Emilie Isabelle Dion Emilie Isabelle Dion

Building an AI Virtual Teaching Assistant

It all begins with an idea.

From a non-Coding Perspective

Formative assessment is one of the most valuable things I do as a teacher, those low-stakes checkpoints that help students figure out what they know before it counts. The feedback part is what breaks it. I currently teach roughly 120 students at the Cégep level in Montreal, and giving each one of them meaningful, personalized comments on handwritten exam-style questions isn't just time-consuming, it's basically impossible while maintaining a work-life balance.

So I decided to try something.

One evening, I sat down with Claude (Anthropic's AI) and just described what I needed, in plain language. No coding. No technical background. Just a conversation about a problem I wanted to solve. Three hours later, I had Alix.

Alix is an AI-powered correction tool built specifically for my students. I named it Alix: gender-neutral, approachable, and bilingual, since I teach in French. Students photograph their handwritten work, upload it, and within about 30 seconds they get structured, personalized feedback on every question: what they got right, what they missed, and what to revisit. It flags blank answers differently from wrong ones. When they're done reviewing, they download a certificate confirming their engagement, which they send my way to get credit for the prep work. It works on mobile and desktop.

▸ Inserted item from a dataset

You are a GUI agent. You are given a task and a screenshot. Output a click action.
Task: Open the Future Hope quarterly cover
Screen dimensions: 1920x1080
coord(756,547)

Before rolling it out, I thought carefully about two things that matter to me as an educator. First, student privacy: the tool includes a consent screen before any submission, clearly disclosing that a third-party AI processes the work, with a direct link to Anthropic's privacy policy. My students are all over 18, and this approach aligns with Quebec's Law 25 requirements. Second, environmental cost: running AI inference has a real carbon footprint. I decided the tradeoff was worth it — students get personalized feedback to help them prepare for a summative exam worth 30% of their grade — but I wanted that decision to be visible rather than invisible, particularly since this is an Ecology class where the environmental impact of our choices is part of what we discuss.

It took one evening to build and costs roughly $0.25 per student to run using the Anthropic Claude Sonnet 4.6 API. I was surprised by how supported the process felt and how much I learned by building it. The next step is to get students to try it out, and then come to class ready for a real discussion.